David DeWalt: Absolutely. It’s very significant. It’s the key component of the strategy. The leveling off you’re referring to applies more to startups, in my mind, because companies are just weary of purchasing from vendors that might not be around in 2 years. But there is still a plenty of demand for software solutions, and there always will be. If you know EMC’s history, largely the company grew on one product line called Symmetrix, a hardware storage platform. As it came through 2001, EMC got humbled by the fact that it essentially had one big product line that was storage hardware. When the bubble burst, it really got affected. So, we embarked on a transformation process. Software was the key component of that strategy. Since July of 2003, we’ve acquired 17 companies, 15 of them were software companies. It’s the fastest growing component of EMC’s product portfolio and the greatest profit contributor.

Angel Mehta: How relevant has SaaS been to the Documentum part of EMC? What are the challenges that the emergence of software-as-a-service pose for you?

David DeWalt: For the vast majority of the software industry’s lifespan, we’ve had one model for software: perpetual loan to sell – we just licensed it perpetually as a model. That’s how all the big software businesses grew up. Most of the billion dollar software companies today are still about perpetual licensing. So the challenges, obviously, are that from a market perspective, models like SaaS end up being a competitive alternative to your existing product line. In the long run, you have to have the capability to deliver in the model that customers want. We do it today with offerings like EMC Documentum eRoom.net. From a development standpoint, the early challenges were that legacy products were not built to be delivered as a service. This was a problem common to every vendor – that your products would need to be “rearchitected” and optimized for delivery over the web. Concepts like multi-tenancy allow you to host data from multiple customers inside a single server instance. That’s an architectural challenge that every software company has to overcome.

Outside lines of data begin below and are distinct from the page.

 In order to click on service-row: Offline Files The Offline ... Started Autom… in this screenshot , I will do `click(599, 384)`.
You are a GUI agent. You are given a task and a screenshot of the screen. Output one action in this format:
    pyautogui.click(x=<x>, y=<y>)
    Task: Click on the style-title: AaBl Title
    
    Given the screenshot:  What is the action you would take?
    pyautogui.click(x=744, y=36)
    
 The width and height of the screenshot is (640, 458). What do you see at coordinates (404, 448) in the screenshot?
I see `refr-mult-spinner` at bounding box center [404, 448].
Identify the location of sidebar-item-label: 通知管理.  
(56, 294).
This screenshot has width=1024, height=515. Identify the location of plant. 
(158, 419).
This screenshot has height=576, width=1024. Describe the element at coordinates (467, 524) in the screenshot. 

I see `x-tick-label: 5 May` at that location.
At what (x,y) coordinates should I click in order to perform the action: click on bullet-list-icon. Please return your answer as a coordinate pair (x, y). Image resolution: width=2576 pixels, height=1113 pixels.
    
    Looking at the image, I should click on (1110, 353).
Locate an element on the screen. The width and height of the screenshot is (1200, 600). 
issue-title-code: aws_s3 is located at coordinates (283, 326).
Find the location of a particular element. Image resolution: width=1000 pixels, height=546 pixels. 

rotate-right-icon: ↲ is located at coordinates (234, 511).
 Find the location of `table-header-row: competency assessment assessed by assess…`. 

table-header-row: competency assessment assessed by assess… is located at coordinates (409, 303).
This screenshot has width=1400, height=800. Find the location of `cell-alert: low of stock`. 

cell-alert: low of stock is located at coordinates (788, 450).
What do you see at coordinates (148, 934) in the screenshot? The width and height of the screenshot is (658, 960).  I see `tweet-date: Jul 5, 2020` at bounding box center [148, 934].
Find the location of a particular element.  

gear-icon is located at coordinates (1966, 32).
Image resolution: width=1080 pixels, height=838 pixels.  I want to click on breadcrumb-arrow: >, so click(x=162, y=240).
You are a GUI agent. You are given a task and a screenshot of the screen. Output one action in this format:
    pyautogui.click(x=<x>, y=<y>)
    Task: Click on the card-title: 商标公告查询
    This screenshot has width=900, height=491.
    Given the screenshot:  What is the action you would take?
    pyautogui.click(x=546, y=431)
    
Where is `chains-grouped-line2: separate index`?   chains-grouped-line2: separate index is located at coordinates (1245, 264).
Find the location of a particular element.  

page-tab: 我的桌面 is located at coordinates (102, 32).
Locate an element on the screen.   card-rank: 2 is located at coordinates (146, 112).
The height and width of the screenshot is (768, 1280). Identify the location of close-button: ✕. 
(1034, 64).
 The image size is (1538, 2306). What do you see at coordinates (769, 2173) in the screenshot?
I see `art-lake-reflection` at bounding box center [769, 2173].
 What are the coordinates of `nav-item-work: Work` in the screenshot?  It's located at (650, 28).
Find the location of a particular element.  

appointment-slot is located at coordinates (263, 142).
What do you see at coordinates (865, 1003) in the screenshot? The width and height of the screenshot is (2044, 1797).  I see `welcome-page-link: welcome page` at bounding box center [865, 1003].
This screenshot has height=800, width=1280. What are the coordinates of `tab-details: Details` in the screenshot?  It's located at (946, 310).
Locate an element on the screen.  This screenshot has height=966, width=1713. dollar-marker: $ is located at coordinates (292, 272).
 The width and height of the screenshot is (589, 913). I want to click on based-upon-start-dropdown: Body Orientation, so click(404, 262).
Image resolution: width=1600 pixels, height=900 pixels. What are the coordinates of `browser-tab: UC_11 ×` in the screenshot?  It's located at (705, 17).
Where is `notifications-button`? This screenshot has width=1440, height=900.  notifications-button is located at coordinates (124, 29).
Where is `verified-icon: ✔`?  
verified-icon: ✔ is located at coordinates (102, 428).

But SaaS is not the only ‘disruptive’ challenge for the old software guard. Look at open source – it’s changed the way people think about software. So disruptive forces like SaaS are, as strange as it sounds, becoming routine: people in our industry understand that this kind of thing is going to happen, and represents a massive opportunity when it does.

Angel Mehta: What are your top two business priorities for the software business at EMC over the next 12 months?

David DeWalt: The two that I would highlight are: refining the go-to-market strategy, and then scaling the go-to-market strategy. As a roughly $4 billion software business, the main success factor is just continuing to scale. We think about it along two dimensions: first, scaling by market segment, meaning, we need to grow from our standard segment of enterprise-level customers, by continuing to strengthen our channel in the midsize and expanding our reach into the SMB (small and medium businesses) markets. For example, on the last point, we’ve launched the EMC Insignia line of products that enable small and medium businesses to store, manage, protect and share their vital information.

The second dimension is our growth in the emerging regions of the world. Some of the fastest growing markets include Asia, South America, and Eastern Europe. The challenge is building products that meet local requirements; for example, ‘right to left’ support for Arabic and Hebrew nations. Multi-byte and localization requirements for Asian languages. Portuguese and Spanish support for South America. You can’t do business globally unless your products fit the local requirements.